Exercise - The answer must be every line below that contains the string "Zeitung".

[Dataset entries]
- - - - - - -

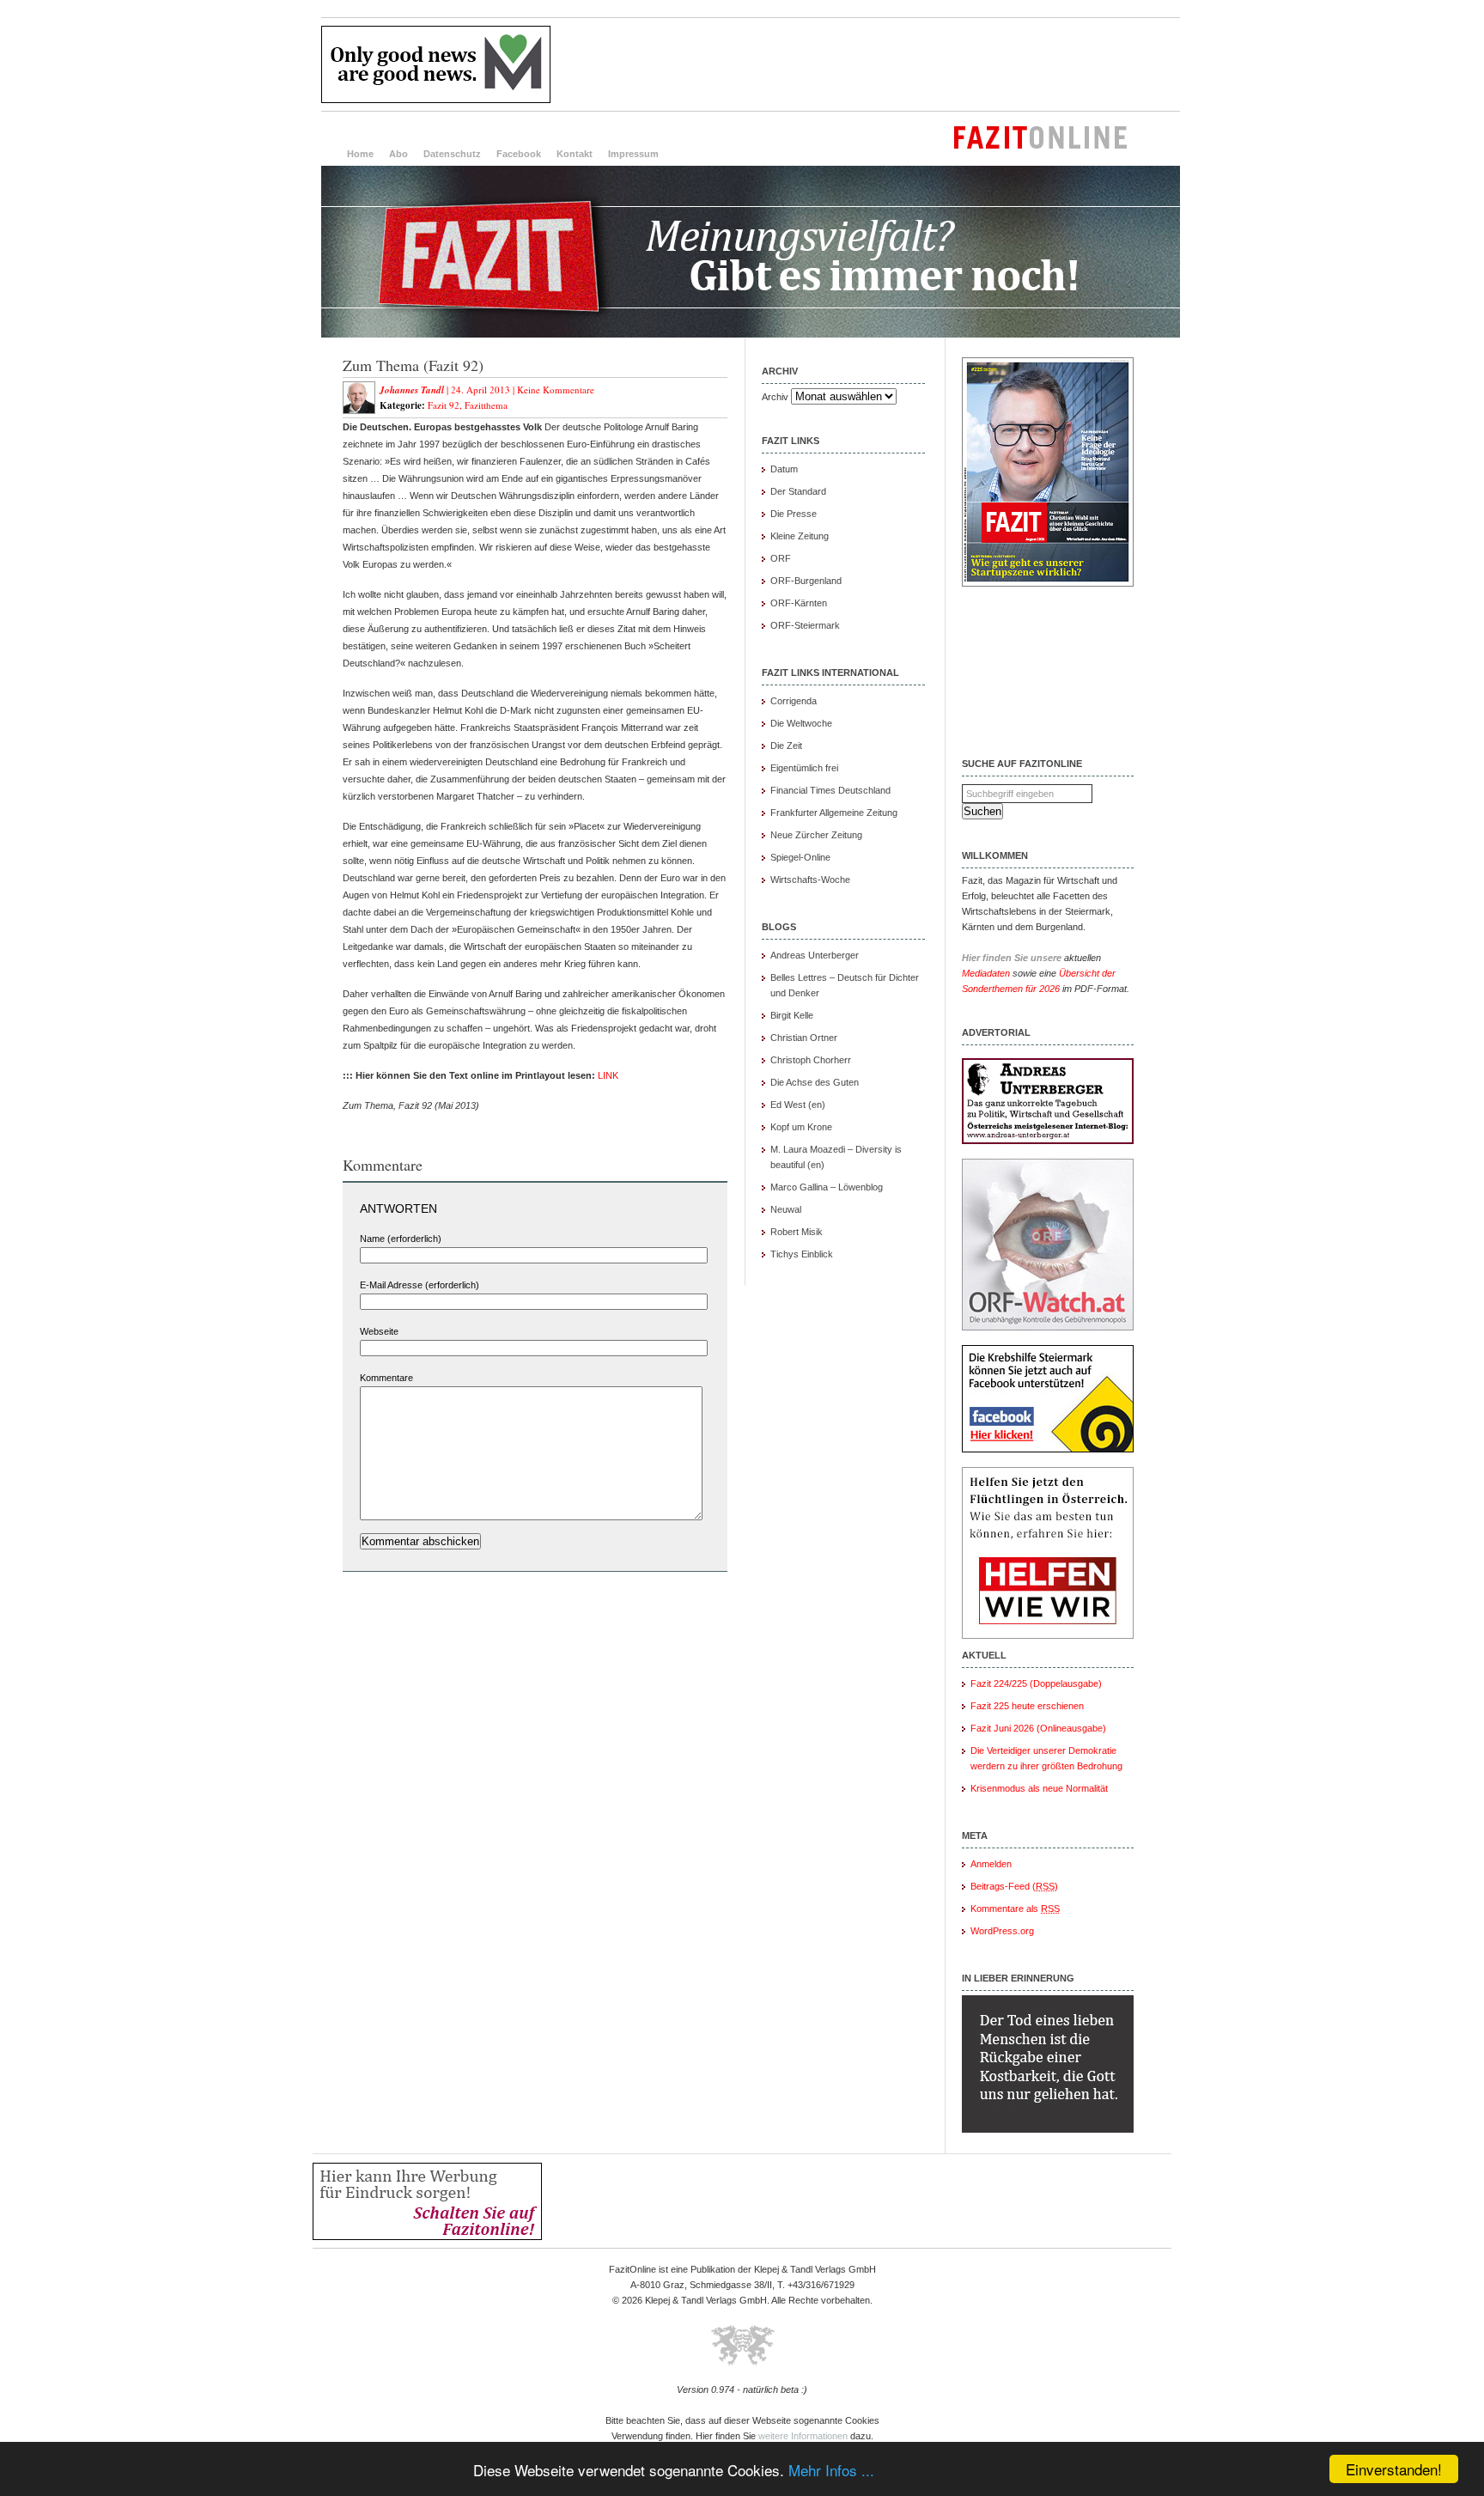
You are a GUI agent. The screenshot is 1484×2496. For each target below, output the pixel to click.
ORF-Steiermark (805, 625)
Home (360, 154)
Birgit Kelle (791, 1015)
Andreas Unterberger (814, 955)
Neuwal (785, 1209)
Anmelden (991, 1864)
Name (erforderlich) (400, 1238)
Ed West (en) (797, 1104)
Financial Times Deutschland (830, 790)
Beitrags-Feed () (1014, 1886)
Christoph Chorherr (810, 1060)
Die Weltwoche (801, 723)
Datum (784, 469)
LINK (608, 1075)
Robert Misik (796, 1232)
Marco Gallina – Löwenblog (826, 1187)
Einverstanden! (1394, 2469)
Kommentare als (1015, 1908)
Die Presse (793, 513)
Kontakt (574, 154)
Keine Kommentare (555, 389)
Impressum (633, 154)
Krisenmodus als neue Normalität (1039, 1788)
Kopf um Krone (801, 1127)
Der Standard (798, 491)
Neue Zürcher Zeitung (816, 835)
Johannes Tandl (412, 390)
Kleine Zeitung (799, 536)
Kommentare (386, 1378)
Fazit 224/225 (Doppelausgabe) (1036, 1683)
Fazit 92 (443, 405)
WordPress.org (1002, 1931)
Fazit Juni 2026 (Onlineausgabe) (1038, 1728)
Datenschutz (452, 154)
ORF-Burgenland (806, 580)
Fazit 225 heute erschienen (1027, 1706)
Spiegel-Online (800, 857)
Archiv (775, 397)
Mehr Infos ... (831, 2470)
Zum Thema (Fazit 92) (413, 365)
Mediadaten (986, 973)
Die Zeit (786, 745)
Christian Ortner (803, 1037)
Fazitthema (486, 405)
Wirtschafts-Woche (810, 879)
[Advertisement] (867, 64)
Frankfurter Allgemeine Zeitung (833, 812)
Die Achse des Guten (814, 1082)
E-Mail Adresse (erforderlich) (419, 1285)
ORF (780, 558)
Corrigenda (793, 701)
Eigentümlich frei (804, 768)
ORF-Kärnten (798, 603)
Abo (398, 154)
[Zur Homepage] (750, 334)
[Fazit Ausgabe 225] (1048, 583)
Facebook (518, 154)
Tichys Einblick (801, 1254)
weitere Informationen (803, 2436)
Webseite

- - - - - - -

Task answer -
Neue Zürcher Zeitung (816, 835)
Kleine Zeitung (799, 536)
Frankfurter Allgemeine Zeitung (833, 812)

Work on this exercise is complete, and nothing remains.